Lebih baik tenggelam dalam kedalaman tanpa batas, daripada mengapung di beting vulgar; Dan beri aku, kamu dewa, kecelakaan total, jika kecelakaan aku melakukannya.
(Better to sink in boundless deeps, than float on vulgar shoals; and give me, ye Gods, an utter wreck, if wreck I do.)
Dalam "Mardi and a Voyage Herman Melville," kutipan itu mencerminkan keinginan mendalam untuk keaslian dan kedalaman dalam hidup. Pembicara mengekspresikan preferensi untuk mengalami kedalaman keberadaan, bahkan jika itu mengarah pada kehancuran, lebih dari keberadaan dangkal yang ditandai dengan biasa -biasa saja atau kesamaan.
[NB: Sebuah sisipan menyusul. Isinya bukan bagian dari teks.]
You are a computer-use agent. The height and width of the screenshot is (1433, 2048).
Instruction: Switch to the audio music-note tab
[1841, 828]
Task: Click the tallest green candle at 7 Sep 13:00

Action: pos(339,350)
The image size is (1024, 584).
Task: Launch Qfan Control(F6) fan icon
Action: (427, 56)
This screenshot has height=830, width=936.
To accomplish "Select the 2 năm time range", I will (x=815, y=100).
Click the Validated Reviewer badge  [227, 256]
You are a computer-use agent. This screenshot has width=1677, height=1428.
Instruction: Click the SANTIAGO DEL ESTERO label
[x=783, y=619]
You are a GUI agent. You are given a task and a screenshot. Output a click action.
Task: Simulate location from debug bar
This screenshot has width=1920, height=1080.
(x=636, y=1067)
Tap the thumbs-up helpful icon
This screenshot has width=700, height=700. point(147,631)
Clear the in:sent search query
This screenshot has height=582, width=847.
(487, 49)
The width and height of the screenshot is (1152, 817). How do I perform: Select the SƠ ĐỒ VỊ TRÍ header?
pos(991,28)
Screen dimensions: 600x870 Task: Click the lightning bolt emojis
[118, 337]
Sentimen ini menggarisbawahi kerinduan untuk pengalaman yang bermakna, tidak peduli risiko yang terlibat.
Gagasan memilih kegagalan total atas kehidupan duniawi menunjukkan penilaian yang kuat atas hasrat dan intensitas. Ini berbicara tentang perjuangan roh manusia melawan kesesuaian, mengadvokasi untuk mengejar yang berani yang beresonansi dengan esensi seseorang. Pada akhirnya, Melville menangkap kompleksitas ambisi, serta penerimaan potensi kejatuhan dalam pencarian untuk kehidupan yang signifikan.